An Alternating current (a.c) Generator is also refereed to as the alternator. An a.c generator is a device or machine that converts mechanical energy energy into electrical energy. It does this by rotating conductors through magnetic fields.

Working of an a.c generator

The figure below illustrates a simple generator. It is made of curved permanent rectangular magnetic poles, slip rings, a conductor made into a loop, and carbon brushes.

The poles of magnets are curved so that the magnetic field is radial. Current enters and leaves the coil through the brushes which are pressing against the slip rings.

Carbon brushes are preferred because they are good conductor, slippery to allow the wire slide along with ease and acts as a lubricant. The figure illustrates a.c generator more vividly.

working of an a.c Generator

The ac generator will produce electric current in the coil when the coil rotates through magnetic field using the principle of electromagnetic induction.

When the coil rotates clockwise as indicated on the diagram at the rotation axis, edge AB rotates upwards. Meanwhile, edge CD rotates downwards. This causes the two edges to cut the magnetic field at right angles while in the horizontal position. The induced e.m.f is maximum when the coil is perpendicular to the magnetic field.

Determining direction of current in a.c generator

Using the Fleming’s right-hand rule, the flow of current is in direction A-B-C-D when the direction of rotation is clockwise. The induced current flows through the external circuit via the slip rings and through carbon brushes.

As the coil rotates from a horizontal to a vertical position, the angle at which the sides of the coil cut the magnetic field decreases. It changes from 90^o to 0^o. This causes the induced e.m.f to reduce from its maximum value (E_o) to zero e.m.f. when the coil becomes positioned vertically

An overview of the cross-section of the coil in a magnetic field is shown below.

The coil rotates past the vertical position. At that moment, the sides AB and CD move parallel to the field. In that position, the coil does not cut the magnetic field. Therefore, the induced e.m.f is zero at that position.

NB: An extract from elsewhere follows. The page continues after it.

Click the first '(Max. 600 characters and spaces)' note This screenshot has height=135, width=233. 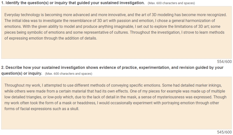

Past the vertical position, side AB and CD exchange position. Side AB starts moving downward while CD moves upward. The angle increases from 0^o to 90^o. This occurs as the sides of the coil cut the magnetic field and the coil returns to the horizontal position.

When the angle is increasing from zero to 90^o , the induced e.m.f increases from zero to maximum value E_o. When AB and CD exchange positions in the coil rotation, the direction of current flow reverses to D-C-B-A. This action makes brush y positive and makes brush x to be negative.

As the coil rotates further to complete one revolution, its sides cut the magnetic field at a changing angle. This angle reduces from 90^oto 0^o. Consequently, the e.m.f induced in the coil reduces from maximum value E_o to zero.

induction of e.m.f in the a.c generator

The variation of the e.m.f increases from zero to maximum at one quarter cycle. Then it reduces from maximum to zero at the next quarter circle. Next, it starts increasing to maximum value in the negative direction in the third cycle. At the fourth cycle, it increases from maximum negative value to zero. Thus, in one complete oscillation of the coil, the variation of induced e.m.f against the angle of rotation forms a sinusoidal curve. The curve formed by this variation can be represented by the equation:

E = E_o sin θ

where E is an instantaneous e.m.f at any particular angle of rotation where E_o is the maximum e.m.f and θ the angle between plane of the coil and the vertical axis.

The formation of the sine curve is as illustrated

By ohms law;

$$I=\frac{E}{R}$$

where R is the resistance of the circuit and I is an instantaneous current at random position of ration of the coil.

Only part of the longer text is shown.